As anyone who has become a mother knows, we quickly discover that motherhood ends up with just as many myths as magic. I decidedly did not glow when pregnant. There were normal postpartum surprises nobody had warned me about and I thought something must be seriously wrong with my body. And most importantly, the mother-baby bond is not always instantaneous and magical.

From One to Two

When you have a second child, so much has changed since that first transition from having zero to one child. Most obviously, you have doubled the number of humans under your care and it's frankly a ton of work. You can't as easily switch off with your co-parent to recover your energy with non-child time. Once the baby finally doesn't need every ounce of you (literally), your older child is ready for more time and attention. Love may be able to expand, but the 24-hour day does not.

You have also had four years to form the mother-daughter relationship unique to both of you. You have gotten to know her as a little person with habits, character traits, and quirks. Whether you realize it or not, you have developed a rhythm of how you interact, which has worn the path of deep emotional attachment. Even if your heart did indeed burst at the sight of your daughter after her birth, I'm going to bet you can't really remember how much different your bond is now compared to then.

Release the Pressure

My first piece of advice is to see how it feels to release the worry about bonding with your son. The very act of worrying about it may ironically make it harder. I realize this seemingly simple suggestion may be fraught, as guilt seems to be hardwired into the mom brain. But if you can be gentle and forgiving with yourself about how it feels to be with your son, and allow this new bond to develop one day at a time without pressure on it to feel a certain way, you might be surprised at the closeness that develops organically.

Talk It Out

Another poison in the well of motherhood is we are all afraid to say things out loud lest others see us as "bad moms." But when we share more honestly with those we trust, we often find out how common our experience actually is, which goes a long way toward letting go of worry and guilt. Find trusted friends and family to talk to about how you are feeling, and their reassurance and support will hopefully influence your psyche more than misleading articles and posts that gloss over many parenting realities.

How to Bond

Most parents form healthy and secure attachments with their children simply by being available and responsive in natural ways during infancy and childhood. The minority of non-secure attachments typically occur in the context of abuse, neglect, substance abuse, and severe, untreated mental illness in caregivers. I bring this up to assure you that taking care of your baby's basic needs each and every day may feel mundane and less-than-special, but it's exactly what you both need to build your bond, in your own time.
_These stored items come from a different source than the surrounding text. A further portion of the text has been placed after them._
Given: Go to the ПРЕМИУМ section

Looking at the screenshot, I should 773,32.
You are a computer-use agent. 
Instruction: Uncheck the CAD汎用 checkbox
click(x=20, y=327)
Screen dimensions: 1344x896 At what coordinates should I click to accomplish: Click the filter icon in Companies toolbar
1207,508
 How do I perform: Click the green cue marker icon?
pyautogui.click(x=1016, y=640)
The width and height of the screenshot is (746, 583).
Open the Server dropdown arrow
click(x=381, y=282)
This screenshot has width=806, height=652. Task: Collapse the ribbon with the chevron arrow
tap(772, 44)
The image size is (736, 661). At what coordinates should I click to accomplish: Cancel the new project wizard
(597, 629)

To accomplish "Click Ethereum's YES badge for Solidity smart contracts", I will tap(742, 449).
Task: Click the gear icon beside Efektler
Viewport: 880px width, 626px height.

To summarize decades of attachment research in the most concise nutshell ever, here are some key components to forming an attachment with your infant:

Eye contact. Look at him a lot—while you are talking, singing, playing, or just gazing at his scrunched-up face while wishing you could sleep more.

Respond to cries. But if you need to let him cry for a few minutes sometimes so you can finish your shower, that's really okay. What's important is that you are generally learning the meanings of his different cries, and giving him a response most of the time—hugs, food, a new diaper, or rocking and shushing to help the cry turn into sleepy silence. Over these repeated interactions, infants learn they can trust and rely on you to meet their basic needs.

Play. Peek-a-boo, gentle tickles to elicit those baby belly laughs, pretending to eat his itty bitty feet while smiling, and making funny faces all count. Fun can be a huge part of forming that secure connection between parent and child, as is stopping when you read cues that they are done (it's often as easy as no more eye contact or starting to fuss).

Take care of yourself. High stress not only makes it harder for you to be available to your baby, but your baby can also pick up on your stress and become fussier and more difficult to soothe, making it more stressful to take care of him! Do what you need for your own self-care by taking breaks and accessing all the support you can, even if that "support" is hiding in the closet with chocolate while scrolling Instagram.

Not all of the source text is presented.